È orientamento consolidato in giurisprudenza quello per cui il recesso anticipato da un contratto a termine può avvenire, oltre che per giusta causa, anche per impossibilità sopravvenuta. Se la giusta causa attiene alla sfera comportamentale del lavoratore o del datore di lavoro, l’impossibilità sopravvenuta riguarda, invece, eventi straordinari e imprevedibili non imputabili al datore di lavoro. La giurisprudenza ammette che il rapporto a termine possa concludersi prima della scadenza per il sopraggiungere di fatti non addebitabili né all’una né all’altra parte, riportando il caso di forza maggiore derivante da eventi naturali o da provvedimenti dell’autorità non imputabili al datore di lavoro. 

Sulla scorta di tale principio è stato in particolare affermato che non ricorre l’ipotesi di impossibilità sopravvenuta per fatti imputabili al datore di lavoro e rientranti, invece, nella sfera di rischio imprenditoriale, in tutte quelle situazioni riguardanti la gestione e l’organizzazione dell’impresa, come calo delle commesse e le crisi economiche congiunturali o strutturali o per la totale cessazione dell’attività produttiva, le quali non integrano di per sé ipotesi di impossibilità giuridica della continuazione di rapporti che permangono fino al recesso di una delle parti. 

In assenza di una giusta causa, il recesso anticipato dal contratto a tempo determinato può comportare un danno per chi ha subìto il recesso. 

La giurisprudenza affermatasi nel tempo ha fornito soluzioni differenti al problema, in base al soggetto che ha intimato il recesso. 

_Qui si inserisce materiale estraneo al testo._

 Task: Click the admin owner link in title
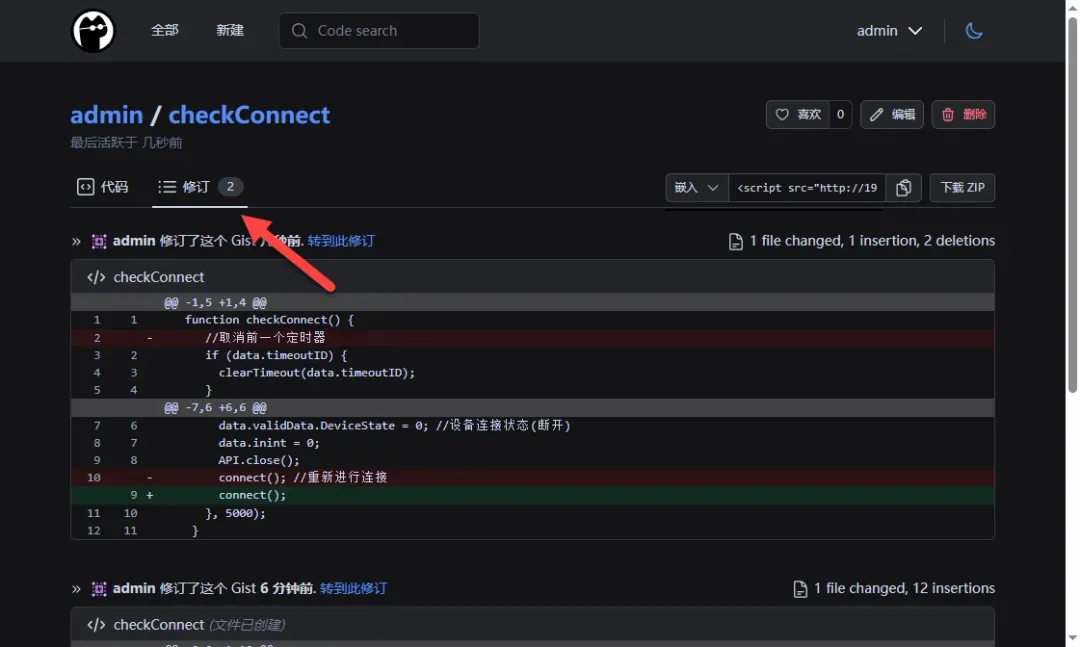106,115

Se a recedere senza giusta causa è il datore di lavoro, il danno subìto dal lavoratore viene individuato – e quantificato – nell’ammontare delle retribuzioni che il lavoratore avrebbe percepito dalla data del recesso fino alla scadenza del termine contrattualmente previsto. La giurisprudenza – sulla scorta degli artt. 1218 e 1223 Cod. Civ. – ha individuato nelle retribuzioni che il lavoratore avrebbe percepito, un parametro utile a risarcire il danno emergente (ossia, ciò che il lavoratore perde nel momento in cui il datore recede anticipatamente senza una giusta causa), nonché il lucro cessante (ossia, il mancato guadagno provocato dal recesso illegittimo). 

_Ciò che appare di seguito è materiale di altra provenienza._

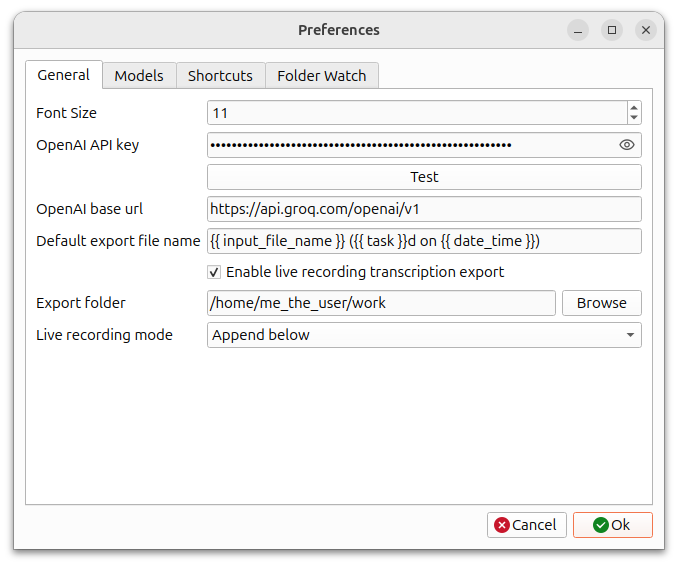Click the Font Size input field
Image resolution: width=678 pixels, height=566 pixels.
(416, 113)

Se a recedere dal contratto a termine senza giusta causa è il lavoratore, l’atteggiamento della giurisprudenza è più rigido perché chiede al datore di lavoro di fornire una prova rigorosa dei danni subiti, tendendo ad escludere il risarcimento nel caso in cui i pretesi danni non siano riconducibili in modo diretto alle dimissioni.